Os dois hospitais, contudo, não fazem parte da jurisdição da Subprefeitura Aricanduva/Formosa/Carrão.
O subprefeito de região – Rafael Dirvan Martinez Meira – indicado pela vereadora Rute Costa (PL) – elaborou um projeto para que uma horta comunitária fosse feita no terreno, administrada pela iniciativa privada.
Rafael chegou a abrir um processo de concorrência pública no ano passado para transformar o espaço em horta, mas apenas uma empresa se interessou pelo projeto, e a licitação foi frustrada.
Agora, a Cohab afirma que o terreno está ocioso e abriu processo público para a área ser registrada em cartório como sendo da empresa, com a intenção de construir um conjunto habitacional para famílias de baixa renda.

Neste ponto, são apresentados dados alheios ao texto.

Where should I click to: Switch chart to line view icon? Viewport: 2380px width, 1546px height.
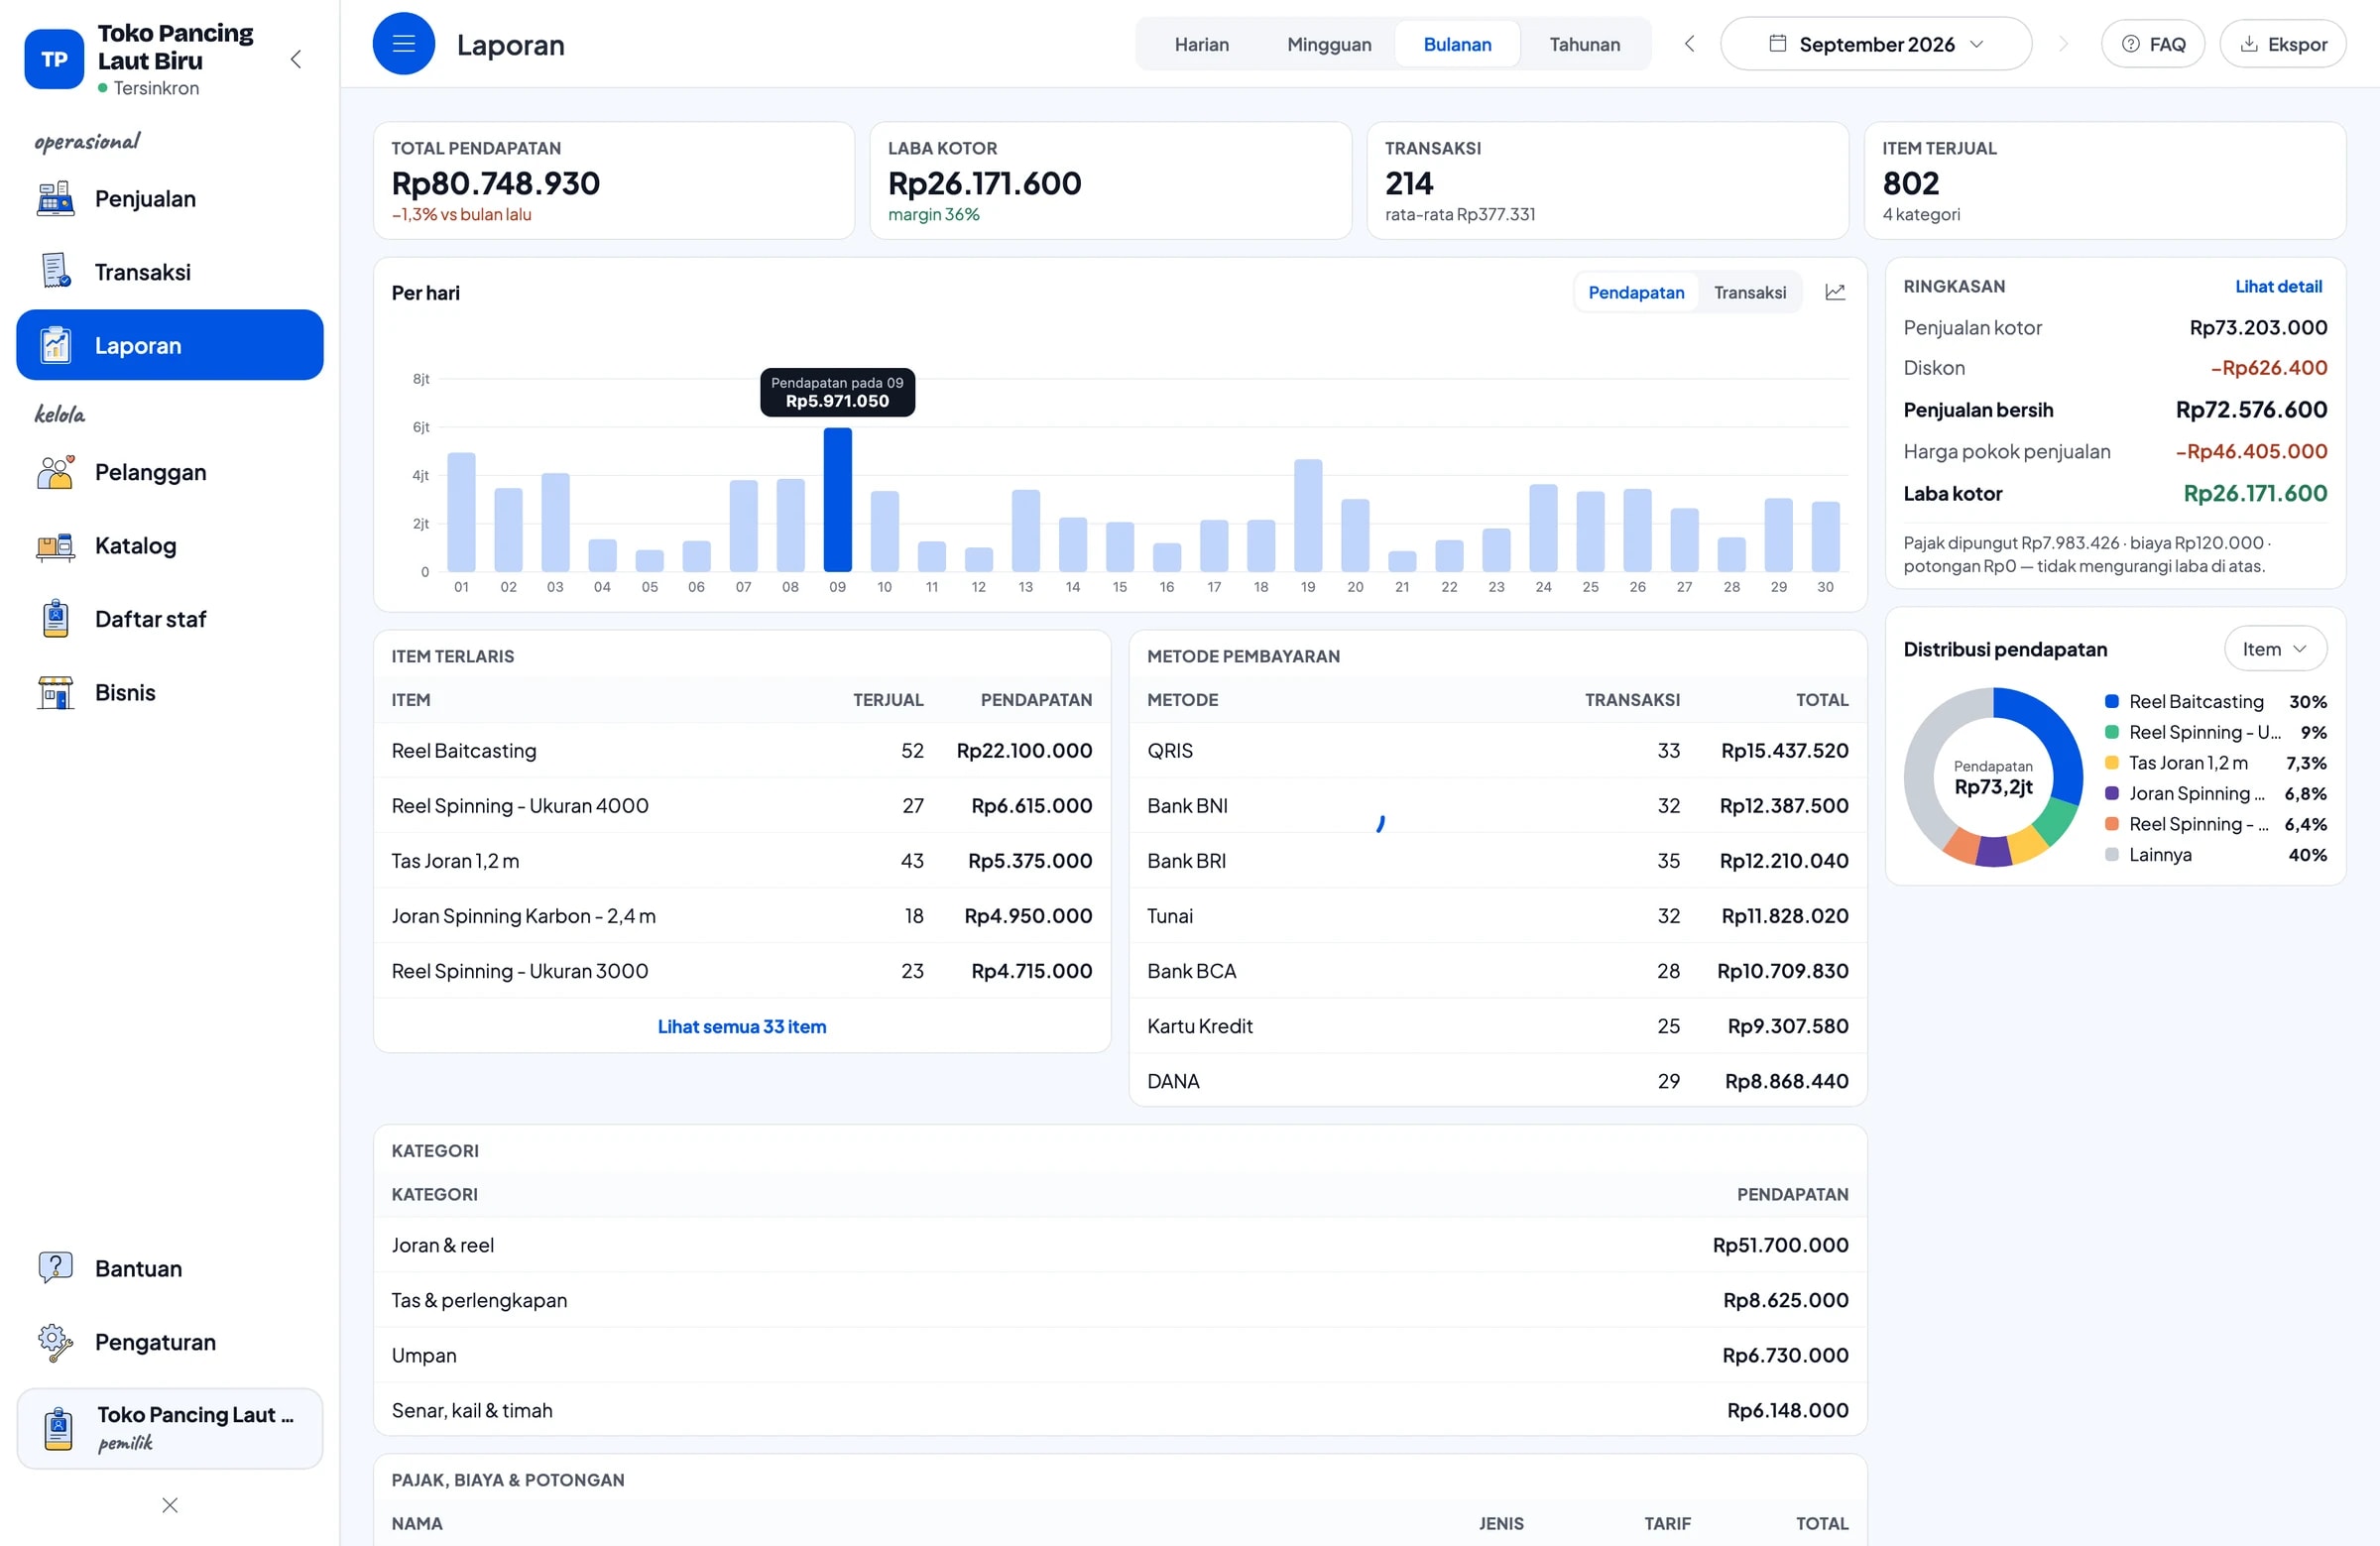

O que diz a Prefeitura de SP
Por meio de nota, a gestão Ricardo Nunes (MDB) informou que o terreno mencionado está em processo de transferência de propriedade para a Cohab-SP.
No local, diz, deverão ser desenvolvidos projetos habitacionais voltados para a população de baixa renda.

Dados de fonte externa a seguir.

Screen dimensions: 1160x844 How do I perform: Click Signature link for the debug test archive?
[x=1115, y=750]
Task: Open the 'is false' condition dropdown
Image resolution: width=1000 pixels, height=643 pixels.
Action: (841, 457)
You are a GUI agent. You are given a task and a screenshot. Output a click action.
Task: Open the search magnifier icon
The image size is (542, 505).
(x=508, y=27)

“Classificada como Zona Especial de Interesse Social tipo 2 (ZEIS 2), a região é destinada à construção de habitações de interesse social, incluindo infraestrutura e equipamentos públicos. Estão previstas 729 unidades habitacionais, além de praças e hortas comunitárias”, disse a gestão.
Os documentos da Cohab, entretanto, afirmam que apenas 429 unidades habitacionais serão erguidas no local, segundo a Gerência de Controle de Contratos da COHAB.

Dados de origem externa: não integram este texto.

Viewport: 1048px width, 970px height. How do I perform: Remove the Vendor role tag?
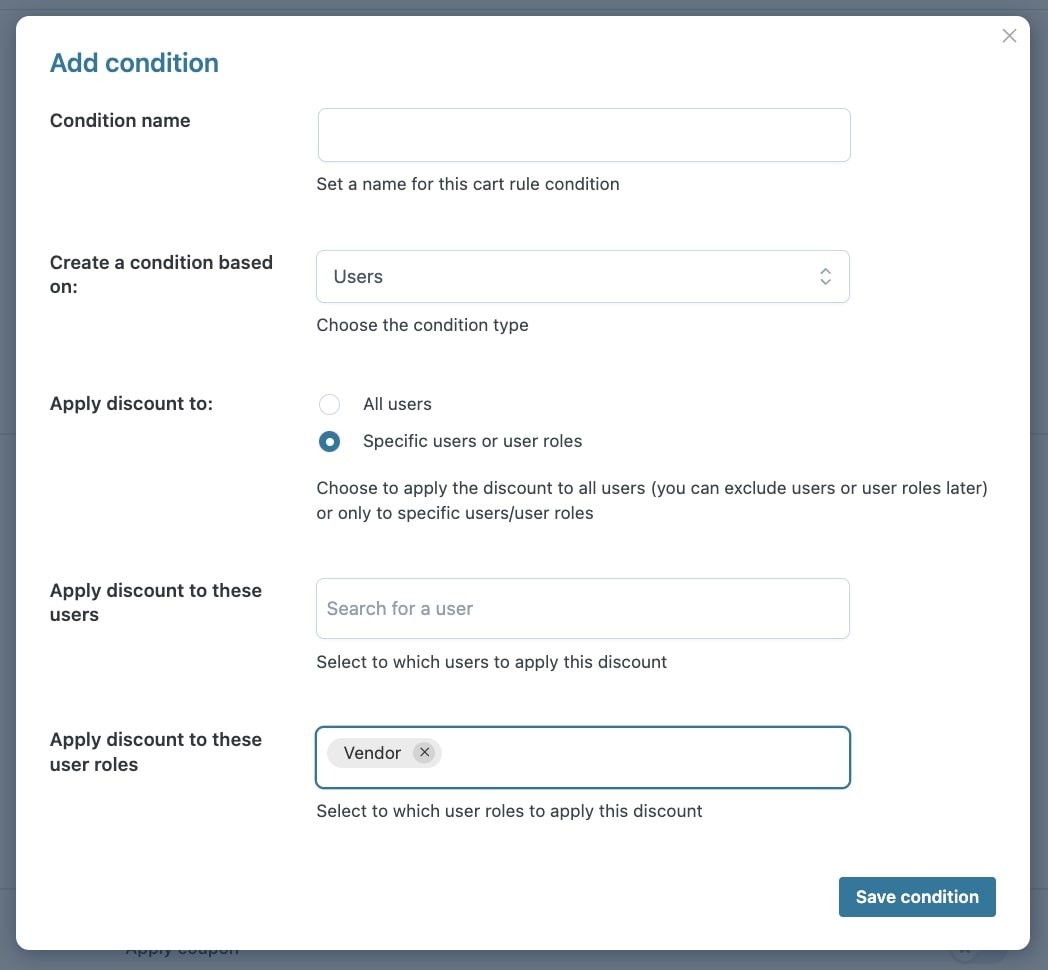point(424,753)
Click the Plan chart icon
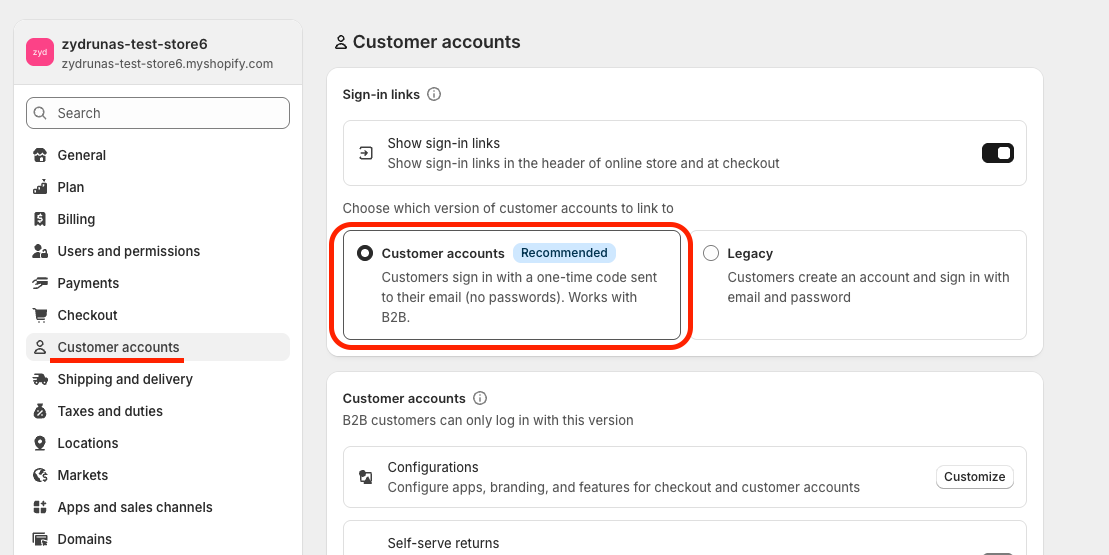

Já a Subprefeitura Aricanduva/Formosa/Carrão informa que a proposta de implantação de uma horta urbana no local foi suspensa por falta de cumprimento de prazo pela entidade parceira.
“Desde 2022, o terreno teve cessões temporárias para circos. O último estabelecimento tinha como prazo para uso temporário dezembro de 2024. Como o terreno vai receber o projeto habitacional, o uso não foi prorrogado e o circo será notificado para deixar a área”, afirmou.
Reação da comunidade
O presidente do Movimento Salve Periférico, Luis Tadeu Eugênio, diz que não vai se opor a uma possível construção de conjunto habitacional popular na área, mas lamenta que a comunidade não esteja sendo ouvida no processo.
“A gente não acha ruim construir casas populares. Mas o pedido do hospital foi feito por mais de 400 pessoas que assinaram abaixo-assinado e fizeram reuniões com a gente, pedindo mais atenção para a saúde da região de Aricanduva. O prefeito disse no início do mandato que tem responsabilidade e vai trabalhar pela periferia, mas, na prática, as subprefeituras precisam ouvir mais a comunidade e o que a gente tem a dizer”, comentou.
“Um hospital com maternidade é um pedido antigo das lideranças da área e, agora que o metrô vai chegar a menos de 100 metros do terreno em 2026, seria uma mão na roda para todos os moradores da Zona Leste”, disse Luis Tadeu.